_Text shown:_
____
After matching the model in the time domain, frequency domain studies were established to accelerate modeling and preparation for parametric sweeps. Figure 14 shows results from both models compared to the experimental results for a lateral deck response to lateral shaking. It can be observed that the DSSI-incorporating model better matches the amplitude at the first resonant peak than the fixed-base model. Nevertheless, both models underestimated the resonant frequency of the first peak. As for the second peak, which is of higher importance, the DSSI-incorporating model was more accurate at estimating the resonant frequency and amplitude when compared to the test results. Away from resonance, both models captured the damping correctly until ~5.5 Hz, after which the damping was higher than what was exhibited by the bridge. Nevertheless, properly estimating damping at higher frequencies is not of foremost importance in this research. Figure 15 shows another comparison of models against test results at midspan, showing a vertical response to lateral shaking. The DSSI-incorporating model was better at describing the dynamic behavior of the deck.
____
_What the task requires:_ Print the passage above about comparing the bridge models with test results word for word, from its first sentence to its last.

_Material provided:_
____
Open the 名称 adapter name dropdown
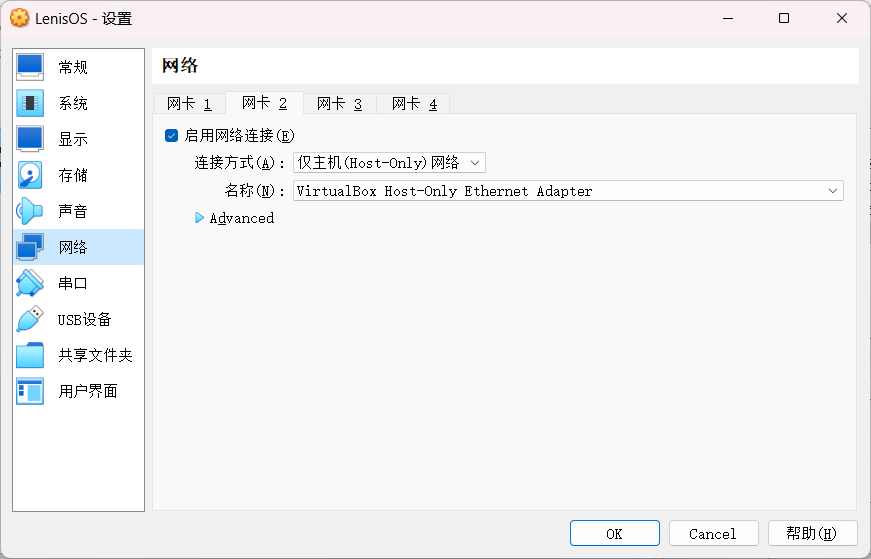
____
_Full solution:_
After matching the model in the time domain, frequency domain studies were established to accelerate modeling and preparation for parametric sweeps. Figure 14 shows results from both models compared to the experimental results for a lateral deck response to lateral shaking. It can be observed that the DSSI-incorporating model better matches the amplitude at the first resonant peak than the fixed-base model. Nevertheless, both models underestimated the resonant frequency of the first peak. As for the second peak, which is of higher importance, the DSSI-incorporating model was more accurate at estimating the resonant frequency and amplitude when compared to the test results. Away from resonance, both models captured the damping correctly until ~5.5 Hz, after which the damping was higher than what was exhibited by the bridge. Nevertheless, properly estimating damping at higher frequencies is not of foremost importance in this research. Figure 15 shows another comparison of models against test results at midspan, showing a vertical response to lateral shaking. The DSSI-incorporating model was better at describing the dynamic behavior of the deck.